> Exercise instructions: Only the lines of the listing below that run from the line with "Instruction: Select the Clones (1) heading" through the line with "You are a computer-use agent. The" are to be set down, word for word. Pictures stay out.
━━ Dataset content
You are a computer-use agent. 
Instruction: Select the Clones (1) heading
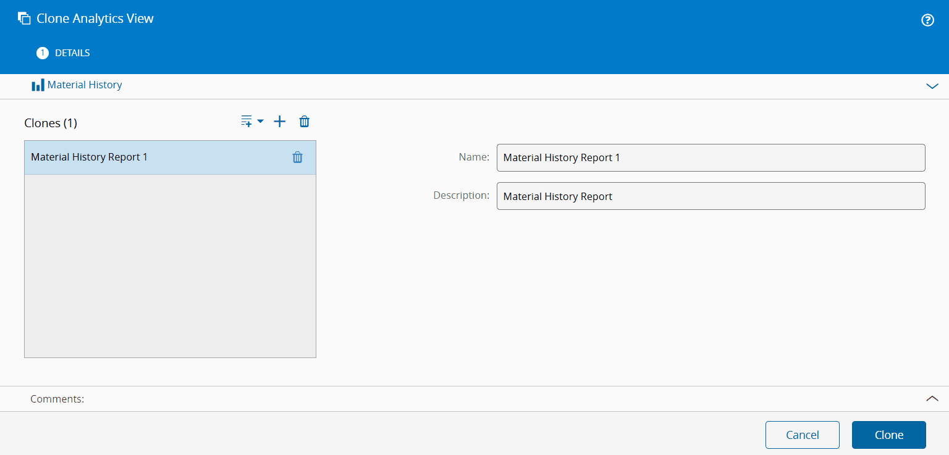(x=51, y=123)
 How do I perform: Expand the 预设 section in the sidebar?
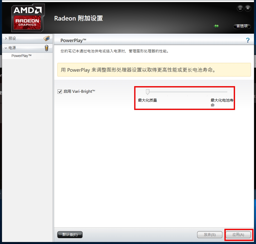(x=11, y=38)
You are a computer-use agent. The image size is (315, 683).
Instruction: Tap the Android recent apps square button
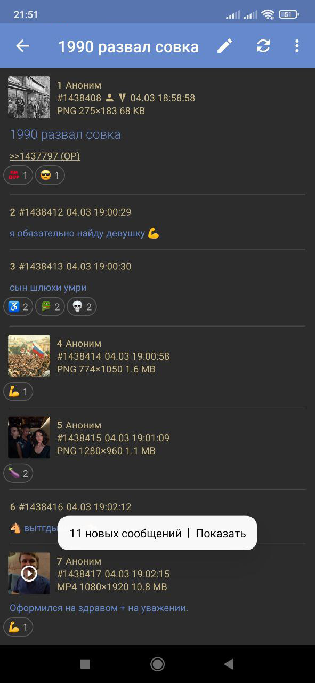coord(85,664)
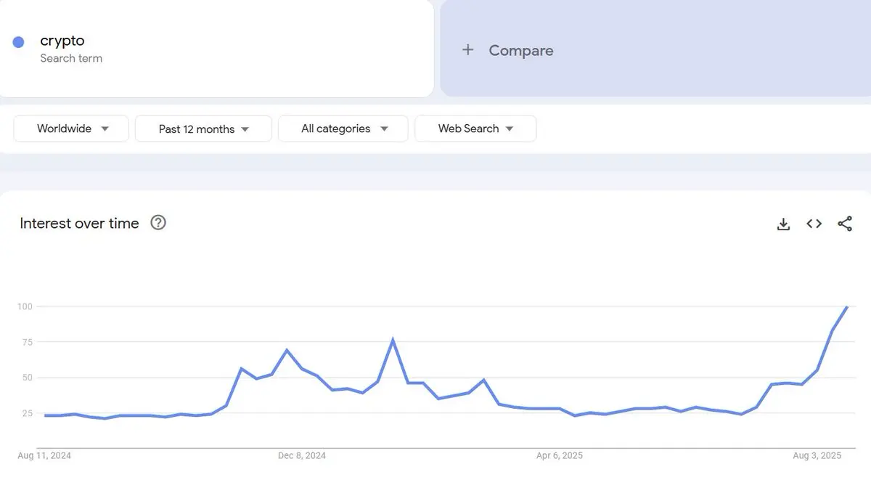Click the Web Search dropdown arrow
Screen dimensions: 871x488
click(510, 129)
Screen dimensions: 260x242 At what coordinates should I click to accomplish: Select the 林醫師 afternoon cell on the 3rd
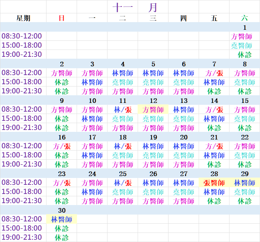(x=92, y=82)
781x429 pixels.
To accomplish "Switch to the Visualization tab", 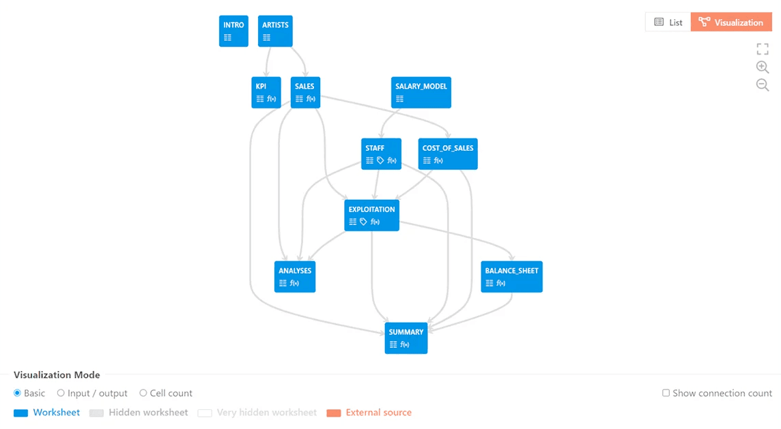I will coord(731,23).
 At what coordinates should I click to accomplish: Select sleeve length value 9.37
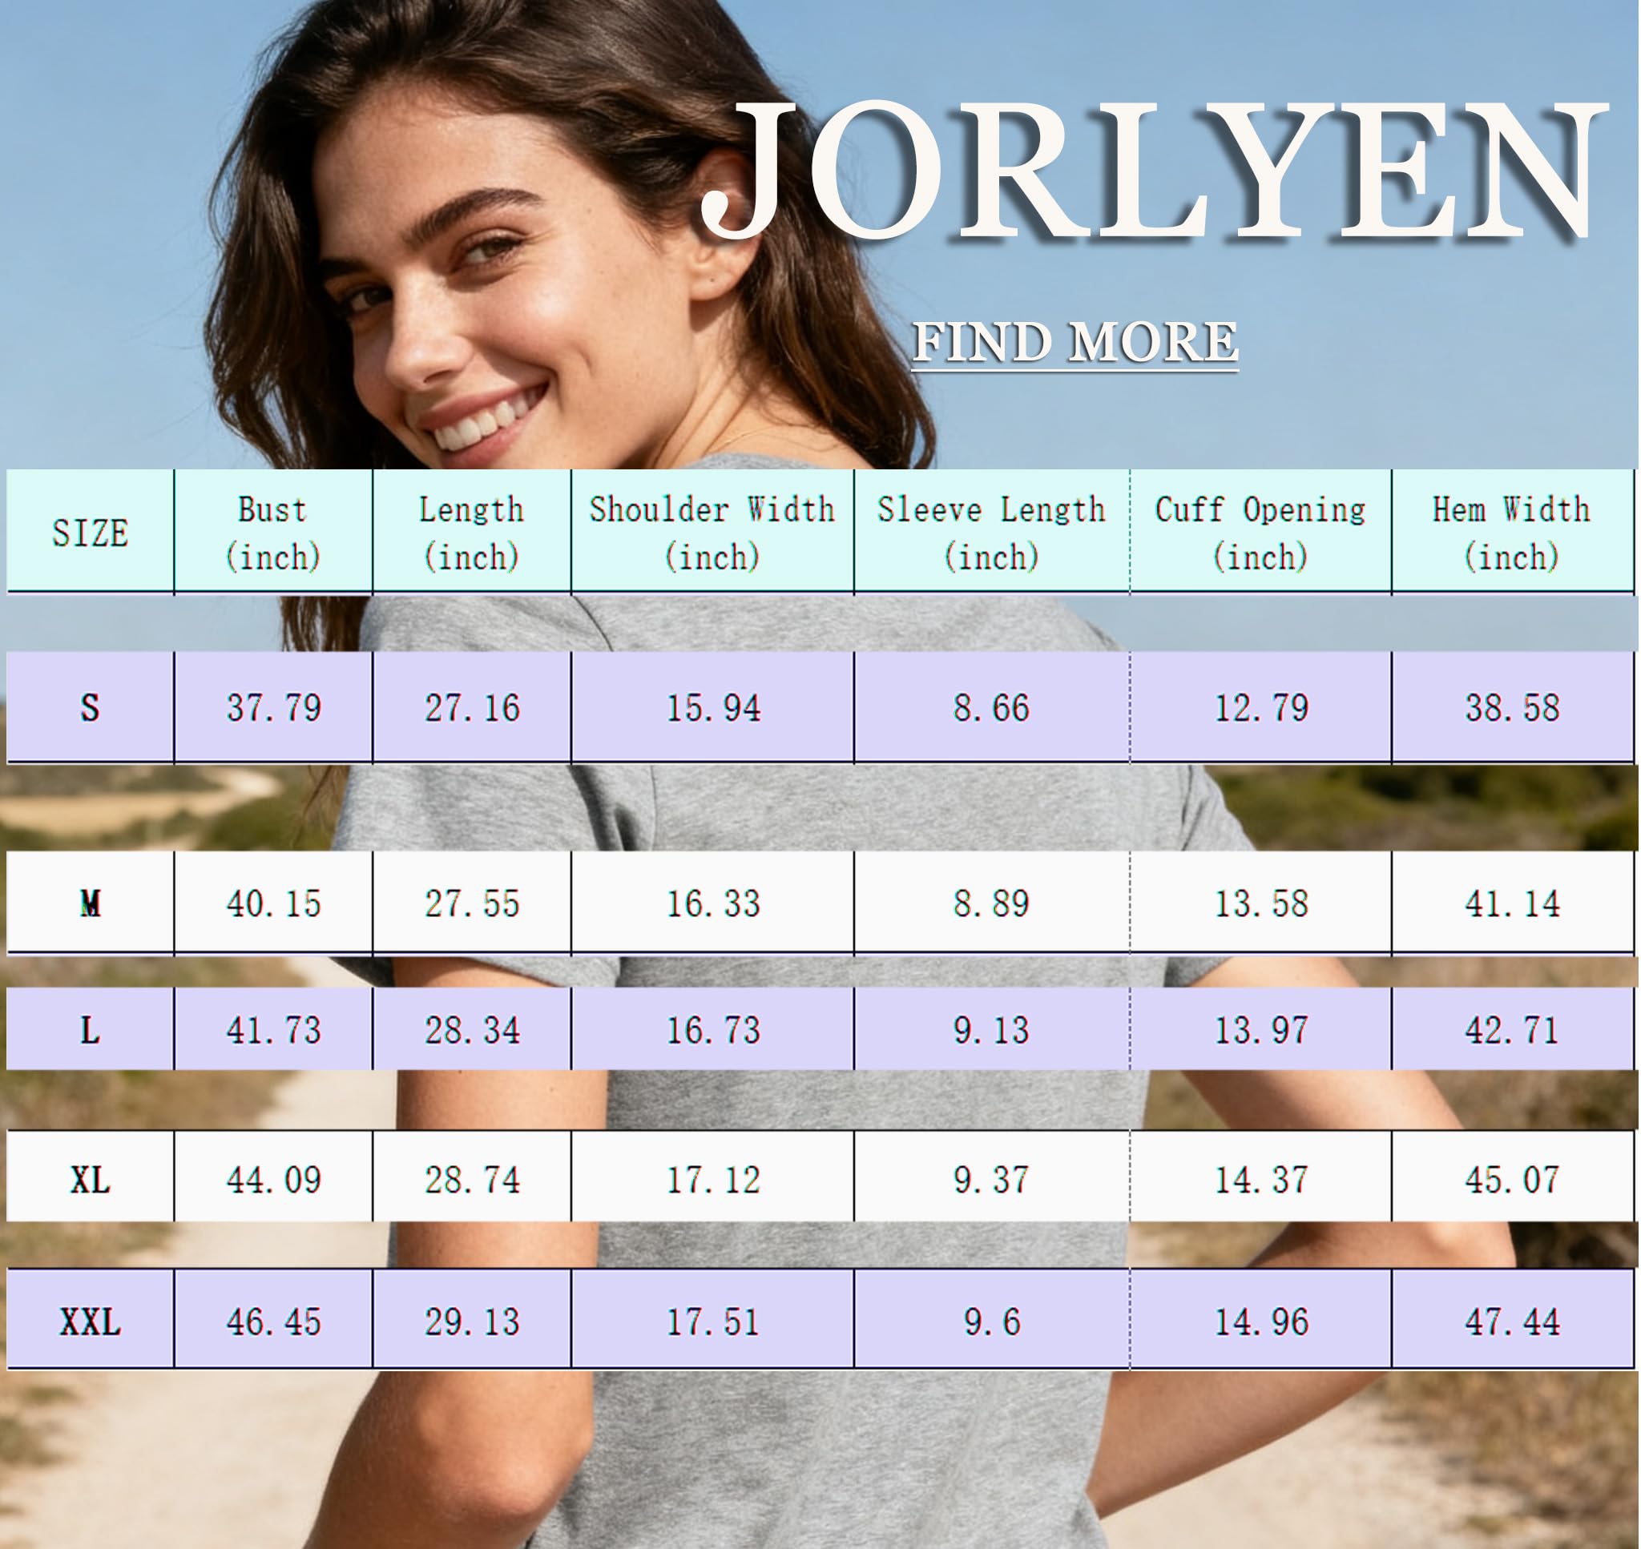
━━━━
> Response below:
Instruction: Select the Clones (1) heading
(x=51, y=123)
 How do I perform: Expand the 预设 section in the sidebar?
(x=11, y=38)
You are a computer-use agent. The image size is (315, 683).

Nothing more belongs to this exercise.